Following the recommendations from the Killian Pretty Review in 2008, The Penfold Review was set up to gather evidence to assess the role that non-planning consents play in investment decisions, and to propose ways to address any identified barriers to investment.
It explored the end-to-end development journey to identify any elements of the process that cause avoidable delays or impose unnecessary burdens or costs and identify options to overcome these.
The Review also identified ways to improve co-ordination between agencies granting consents in order to streamline the process of meeting relevant requirements. In doing so, it sought to retain an appropriate balance between the outcomes regulatory regimes are designed to support and the need for fast and efficient decision-making about development proposals.
The Review recommended:
- Simplifying the non-planning consents landscape by removing some individual consents and rationalising other groups of related consents;
- Giving developers easy access to clear, accurate and up-to-date information;
- Delivering greater certainty for developers and removing duplication by improving the way planning and non-planning consents operate together;
- Improving the co-ordination and governance around decisions involving multiple decision makers;
- Strengthening the service culture of decision-making bodies by, for example, setting timetables for the determination of non-planning consents; and
- Creating a clear system for oversight of the planning and non-planning landscape.

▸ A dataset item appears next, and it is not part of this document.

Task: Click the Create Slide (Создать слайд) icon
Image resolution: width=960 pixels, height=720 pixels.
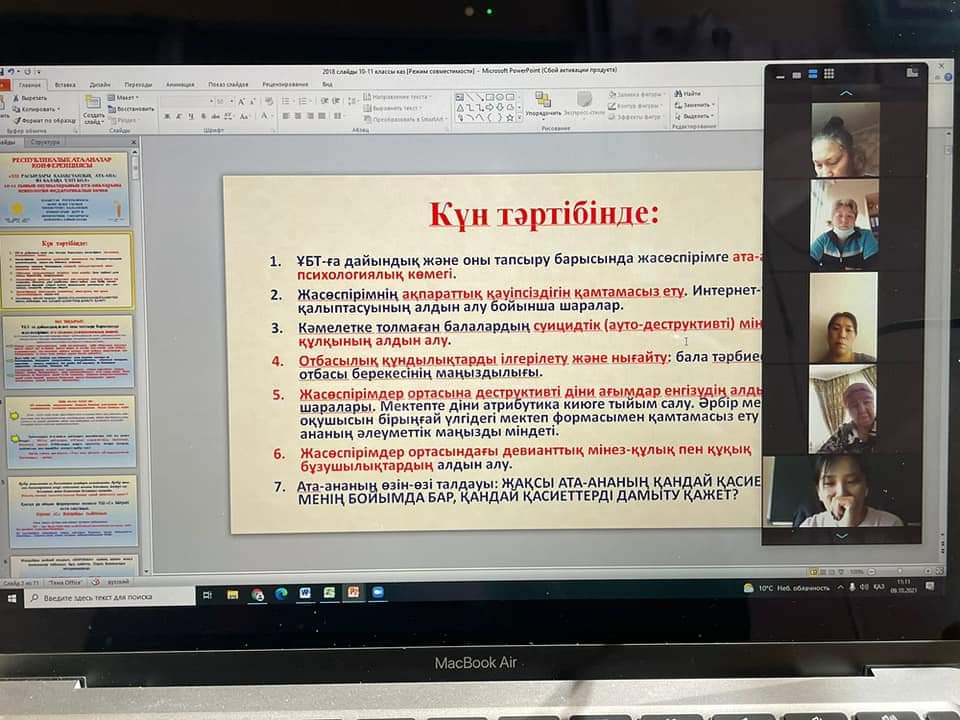Action: [93, 107]

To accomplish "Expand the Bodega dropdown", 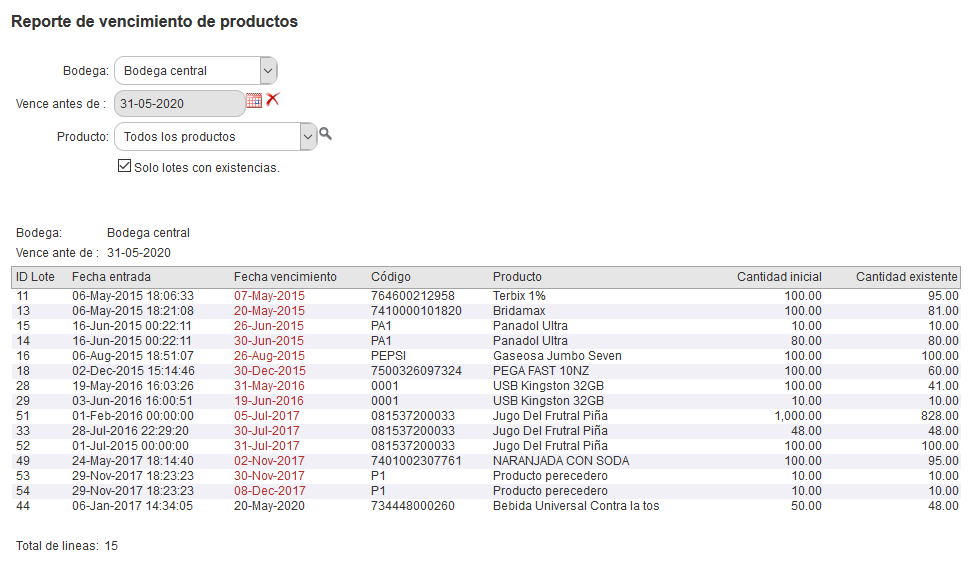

Read the RTPI's submission to the Review.
The final report was published in July 2010 with recommendations for Government to consider. The Government response to the Penfold Review welcomed the review as an important contribution to improving both the delivery of consenting regimes and the experience of developers who must obtain development consents in November 2010.
Next steps
Implementing the Penfold Review was published on the same day as the Autumn Statement in November 2011. As part of the Government's aim to support growth and competiveness of the business environment a programme to ensure consent regimes operate in the most flexible and simplified way possible, with the aim to:
- Scrap unnecessary development consents and simplify others;
- Reform the remits and working practices of the public bodies granting or advising on development consents;
- Set a clear timescale for deciding development consent applications; and
- Make it easier to apply for development consents.